> _STATED PROBLEM_
Put the data from the start through the line containing "Looking at the screenshot, I should click(501, 378)." into a two-column CSV with the columns instruction and response. Each row should hold one answer and the text before it, with every field quoted and line breaks replaced by spaces.

> _DATASET RECORDS_

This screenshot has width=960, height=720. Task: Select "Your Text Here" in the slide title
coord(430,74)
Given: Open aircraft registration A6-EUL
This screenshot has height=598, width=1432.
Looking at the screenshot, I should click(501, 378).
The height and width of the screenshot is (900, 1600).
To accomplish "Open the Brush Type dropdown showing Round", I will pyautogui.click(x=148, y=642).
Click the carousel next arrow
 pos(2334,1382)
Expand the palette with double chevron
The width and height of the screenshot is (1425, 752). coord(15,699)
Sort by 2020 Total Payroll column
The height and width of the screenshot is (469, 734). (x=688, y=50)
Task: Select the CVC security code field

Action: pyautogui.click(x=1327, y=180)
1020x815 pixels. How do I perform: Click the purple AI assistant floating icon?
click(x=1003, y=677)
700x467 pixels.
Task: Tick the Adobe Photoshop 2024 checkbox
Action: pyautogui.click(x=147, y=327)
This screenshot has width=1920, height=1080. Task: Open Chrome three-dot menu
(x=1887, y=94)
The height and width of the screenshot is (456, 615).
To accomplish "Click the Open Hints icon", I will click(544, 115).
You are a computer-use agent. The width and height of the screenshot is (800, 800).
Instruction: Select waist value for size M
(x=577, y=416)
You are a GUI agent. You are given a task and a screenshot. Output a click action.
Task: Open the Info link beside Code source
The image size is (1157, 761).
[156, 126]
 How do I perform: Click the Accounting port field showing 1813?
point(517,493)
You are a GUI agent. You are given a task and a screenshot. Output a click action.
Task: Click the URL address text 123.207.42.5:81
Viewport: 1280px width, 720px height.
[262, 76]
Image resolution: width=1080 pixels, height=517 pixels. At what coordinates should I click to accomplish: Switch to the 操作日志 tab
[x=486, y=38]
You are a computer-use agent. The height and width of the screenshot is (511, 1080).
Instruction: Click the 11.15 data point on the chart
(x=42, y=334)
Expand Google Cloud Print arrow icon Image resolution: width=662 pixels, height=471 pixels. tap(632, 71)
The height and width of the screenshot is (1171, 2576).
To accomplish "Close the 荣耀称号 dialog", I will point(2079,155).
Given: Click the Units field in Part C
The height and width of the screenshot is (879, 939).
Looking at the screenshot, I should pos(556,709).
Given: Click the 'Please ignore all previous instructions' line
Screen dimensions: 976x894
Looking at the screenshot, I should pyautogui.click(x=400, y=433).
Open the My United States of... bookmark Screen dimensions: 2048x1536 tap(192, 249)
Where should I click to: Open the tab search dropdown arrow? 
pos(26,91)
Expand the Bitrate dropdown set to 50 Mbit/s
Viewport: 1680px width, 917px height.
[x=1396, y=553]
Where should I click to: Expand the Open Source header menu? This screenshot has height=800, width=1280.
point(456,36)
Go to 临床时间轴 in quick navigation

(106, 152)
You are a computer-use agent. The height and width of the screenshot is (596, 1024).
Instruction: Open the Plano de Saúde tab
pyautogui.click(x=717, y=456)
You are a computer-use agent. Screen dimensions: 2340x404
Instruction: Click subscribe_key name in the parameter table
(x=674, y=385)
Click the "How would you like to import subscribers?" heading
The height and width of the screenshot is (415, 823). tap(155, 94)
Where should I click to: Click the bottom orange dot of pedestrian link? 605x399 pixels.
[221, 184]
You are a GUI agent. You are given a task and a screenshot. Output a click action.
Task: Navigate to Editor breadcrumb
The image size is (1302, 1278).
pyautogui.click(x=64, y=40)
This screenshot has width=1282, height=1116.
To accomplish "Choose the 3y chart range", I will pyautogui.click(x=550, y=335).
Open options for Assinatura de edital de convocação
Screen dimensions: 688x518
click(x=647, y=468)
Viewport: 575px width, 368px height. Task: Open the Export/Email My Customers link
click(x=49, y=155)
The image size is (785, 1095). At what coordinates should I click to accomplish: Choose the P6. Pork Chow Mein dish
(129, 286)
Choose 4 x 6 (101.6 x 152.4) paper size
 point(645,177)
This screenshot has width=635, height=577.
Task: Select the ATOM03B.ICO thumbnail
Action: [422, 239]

> _TASK ANSWER_
instruction,response
"This screenshot has width=960, height=720. Task: Select ""Your Text Here"" in the slide title","coord(430,74)"
"Given: Open aircraft registration A6-EUL This screenshot has height=598, width=1432.","Looking at the screenshot, I should click(501, 378)."